==== Source records

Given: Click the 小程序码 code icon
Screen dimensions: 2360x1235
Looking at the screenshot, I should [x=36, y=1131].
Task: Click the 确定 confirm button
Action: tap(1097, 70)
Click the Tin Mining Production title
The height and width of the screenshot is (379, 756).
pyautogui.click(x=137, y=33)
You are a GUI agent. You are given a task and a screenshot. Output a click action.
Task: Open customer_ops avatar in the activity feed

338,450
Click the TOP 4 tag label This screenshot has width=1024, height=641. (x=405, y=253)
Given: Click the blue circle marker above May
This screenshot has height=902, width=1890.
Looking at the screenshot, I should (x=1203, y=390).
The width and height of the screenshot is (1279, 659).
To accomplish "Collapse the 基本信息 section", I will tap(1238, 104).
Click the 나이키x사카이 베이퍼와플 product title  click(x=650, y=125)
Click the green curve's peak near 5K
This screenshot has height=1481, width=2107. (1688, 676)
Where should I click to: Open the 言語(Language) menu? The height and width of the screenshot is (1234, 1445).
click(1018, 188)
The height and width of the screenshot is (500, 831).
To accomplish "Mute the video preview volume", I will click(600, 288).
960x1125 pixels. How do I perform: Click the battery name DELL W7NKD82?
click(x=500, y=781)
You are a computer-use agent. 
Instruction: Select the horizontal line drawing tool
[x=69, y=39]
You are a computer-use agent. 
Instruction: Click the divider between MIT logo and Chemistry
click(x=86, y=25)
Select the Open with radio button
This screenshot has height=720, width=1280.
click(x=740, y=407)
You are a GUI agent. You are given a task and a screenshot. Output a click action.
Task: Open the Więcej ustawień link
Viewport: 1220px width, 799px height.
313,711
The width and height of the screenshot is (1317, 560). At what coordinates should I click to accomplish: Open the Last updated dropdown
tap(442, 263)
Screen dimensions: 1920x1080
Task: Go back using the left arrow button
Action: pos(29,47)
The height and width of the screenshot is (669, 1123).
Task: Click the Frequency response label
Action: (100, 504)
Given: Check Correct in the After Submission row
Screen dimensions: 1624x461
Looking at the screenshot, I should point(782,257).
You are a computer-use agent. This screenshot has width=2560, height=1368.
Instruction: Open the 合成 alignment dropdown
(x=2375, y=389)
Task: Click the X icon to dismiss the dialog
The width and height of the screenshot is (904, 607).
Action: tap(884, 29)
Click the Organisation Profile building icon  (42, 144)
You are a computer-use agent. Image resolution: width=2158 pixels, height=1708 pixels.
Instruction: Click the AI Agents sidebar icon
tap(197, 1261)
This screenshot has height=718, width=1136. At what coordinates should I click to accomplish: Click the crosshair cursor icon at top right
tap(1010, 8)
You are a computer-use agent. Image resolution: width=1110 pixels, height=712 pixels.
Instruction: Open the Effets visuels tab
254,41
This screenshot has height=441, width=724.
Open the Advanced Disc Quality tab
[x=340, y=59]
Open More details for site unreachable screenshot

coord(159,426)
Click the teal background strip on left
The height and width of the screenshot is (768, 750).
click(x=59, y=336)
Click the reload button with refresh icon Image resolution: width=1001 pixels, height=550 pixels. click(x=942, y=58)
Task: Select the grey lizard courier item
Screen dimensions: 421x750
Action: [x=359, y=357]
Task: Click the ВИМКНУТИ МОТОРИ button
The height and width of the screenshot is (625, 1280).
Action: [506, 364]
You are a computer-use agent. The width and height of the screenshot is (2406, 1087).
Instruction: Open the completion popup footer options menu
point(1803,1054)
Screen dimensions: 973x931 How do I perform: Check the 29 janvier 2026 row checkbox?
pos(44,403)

========

Copy out the rows above again, switching every instance of "computer-use agent" to "desktop assistant" and leaving everything else unchanged.

Output for this task
Given: Click the 小程序码 code icon
Screen dimensions: 2360x1235
Looking at the screenshot, I should [x=36, y=1131].
Task: Click the 确定 confirm button
Action: tap(1097, 70)
Click the Tin Mining Production title
The height and width of the screenshot is (379, 756).
pyautogui.click(x=137, y=33)
You are a GUI agent. You are given a task and a screenshot. Output a click action.
Task: Open customer_ops avatar in the activity feed

338,450
Click the TOP 4 tag label This screenshot has width=1024, height=641. (x=405, y=253)
Given: Click the blue circle marker above May
This screenshot has height=902, width=1890.
Looking at the screenshot, I should (x=1203, y=390).
The width and height of the screenshot is (1279, 659).
To accomplish "Collapse the 基本信息 section", I will tap(1238, 104).
Click the 나이키x사카이 베이퍼와플 product title  click(x=650, y=125)
Click the green curve's peak near 5K
This screenshot has height=1481, width=2107. (1688, 676)
Where should I click to: Open the 言語(Language) menu? The height and width of the screenshot is (1234, 1445).
click(1018, 188)
The height and width of the screenshot is (500, 831).
To accomplish "Mute the video preview volume", I will click(600, 288).
960x1125 pixels. How do I perform: Click the battery name DELL W7NKD82?
click(x=500, y=781)
You are a desktop assistant. 
Instruction: Select the horizontal line drawing tool
[x=69, y=39]
You are a desktop assistant. 
Instruction: Click the divider between MIT logo and Chemistry
click(x=86, y=25)
Select the Open with radio button
This screenshot has height=720, width=1280.
click(x=740, y=407)
You are a GUI agent. You are given a task and a screenshot. Output a click action.
Task: Open the Więcej ustawień link
Viewport: 1220px width, 799px height.
313,711
The width and height of the screenshot is (1317, 560). At what coordinates should I click to accomplish: Open the Last updated dropdown
tap(442, 263)
Screen dimensions: 1920x1080
Task: Go back using the left arrow button
Action: pos(29,47)
The height and width of the screenshot is (669, 1123).
Task: Click the Frequency response label
Action: (100, 504)
Given: Check Correct in the After Submission row
Screen dimensions: 1624x461
Looking at the screenshot, I should point(782,257).
You are a desktop assistant. This screenshot has width=2560, height=1368.
Instruction: Open the 合成 alignment dropdown
(x=2375, y=389)
Task: Click the X icon to dismiss the dialog
The width and height of the screenshot is (904, 607).
Action: tap(884, 29)
Click the Organisation Profile building icon  (42, 144)
You are a desktop assistant. Image resolution: width=2158 pixels, height=1708 pixels.
Instruction: Click the AI Agents sidebar icon
tap(197, 1261)
This screenshot has height=718, width=1136. At what coordinates should I click to accomplish: Click the crosshair cursor icon at top right
tap(1010, 8)
You are a desktop assistant. Image resolution: width=1110 pixels, height=712 pixels.
Instruction: Open the Effets visuels tab
254,41
This screenshot has height=441, width=724.
Open the Advanced Disc Quality tab
[x=340, y=59]
Open More details for site unreachable screenshot

coord(159,426)
Click the teal background strip on left
The height and width of the screenshot is (768, 750).
click(x=59, y=336)
Click the reload button with refresh icon Image resolution: width=1001 pixels, height=550 pixels. click(x=942, y=58)
Task: Select the grey lizard courier item
Screen dimensions: 421x750
Action: [x=359, y=357]
Task: Click the ВИМКНУТИ МОТОРИ button
The height and width of the screenshot is (625, 1280).
Action: [506, 364]
You are a desktop assistant. The width and height of the screenshot is (2406, 1087).
Instruction: Open the completion popup footer options menu
point(1803,1054)
Screen dimensions: 973x931 How do I perform: Check the 29 janvier 2026 row checkbox?
pos(44,403)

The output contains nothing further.